* **Supplied entries**

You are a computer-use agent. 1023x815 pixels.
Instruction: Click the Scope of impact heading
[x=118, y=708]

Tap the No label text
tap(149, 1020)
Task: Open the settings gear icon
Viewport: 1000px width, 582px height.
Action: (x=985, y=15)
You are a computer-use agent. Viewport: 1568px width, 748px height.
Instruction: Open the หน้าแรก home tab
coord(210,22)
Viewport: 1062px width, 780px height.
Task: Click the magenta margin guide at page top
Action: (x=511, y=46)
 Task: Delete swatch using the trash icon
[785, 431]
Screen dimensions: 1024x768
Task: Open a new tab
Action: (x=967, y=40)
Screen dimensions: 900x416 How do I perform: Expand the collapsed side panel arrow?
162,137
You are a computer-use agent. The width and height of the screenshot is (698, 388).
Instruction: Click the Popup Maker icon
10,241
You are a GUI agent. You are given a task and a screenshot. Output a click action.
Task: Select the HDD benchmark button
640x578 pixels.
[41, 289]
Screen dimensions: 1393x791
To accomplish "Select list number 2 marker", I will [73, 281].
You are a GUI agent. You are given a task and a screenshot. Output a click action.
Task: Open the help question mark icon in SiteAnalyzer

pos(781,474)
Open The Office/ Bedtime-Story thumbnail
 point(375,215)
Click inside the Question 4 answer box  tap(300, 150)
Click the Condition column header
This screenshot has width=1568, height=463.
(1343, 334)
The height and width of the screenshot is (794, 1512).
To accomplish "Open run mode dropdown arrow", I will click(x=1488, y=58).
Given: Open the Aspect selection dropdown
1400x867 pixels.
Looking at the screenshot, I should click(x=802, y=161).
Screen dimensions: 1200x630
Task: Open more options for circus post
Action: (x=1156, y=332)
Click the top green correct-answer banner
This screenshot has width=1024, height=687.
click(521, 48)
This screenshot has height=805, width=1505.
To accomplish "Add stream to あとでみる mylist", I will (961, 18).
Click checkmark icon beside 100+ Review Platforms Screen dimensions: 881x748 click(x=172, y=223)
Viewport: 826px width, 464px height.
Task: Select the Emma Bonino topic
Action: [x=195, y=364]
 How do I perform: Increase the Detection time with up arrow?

* **Work item**
Every line, from the one holding "The height and" through the last line of the material above, should be transcribed exactly, and no line outside that range.

* **Solution to this problem**
The height and width of the screenshot is (794, 1512).
To accomplish "Open run mode dropdown arrow", I will click(x=1488, y=58).
Given: Open the Aspect selection dropdown
1400x867 pixels.
Looking at the screenshot, I should click(x=802, y=161).
Screen dimensions: 1200x630
Task: Open more options for circus post
Action: (x=1156, y=332)
Click the top green correct-answer banner
This screenshot has width=1024, height=687.
click(521, 48)
This screenshot has height=805, width=1505.
To accomplish "Add stream to あとでみる mylist", I will (961, 18).
Click checkmark icon beside 100+ Review Platforms Screen dimensions: 881x748 click(x=172, y=223)
Viewport: 826px width, 464px height.
Task: Select the Emma Bonino topic
Action: [x=195, y=364]
 How do I perform: Increase the Detection time with up arrow?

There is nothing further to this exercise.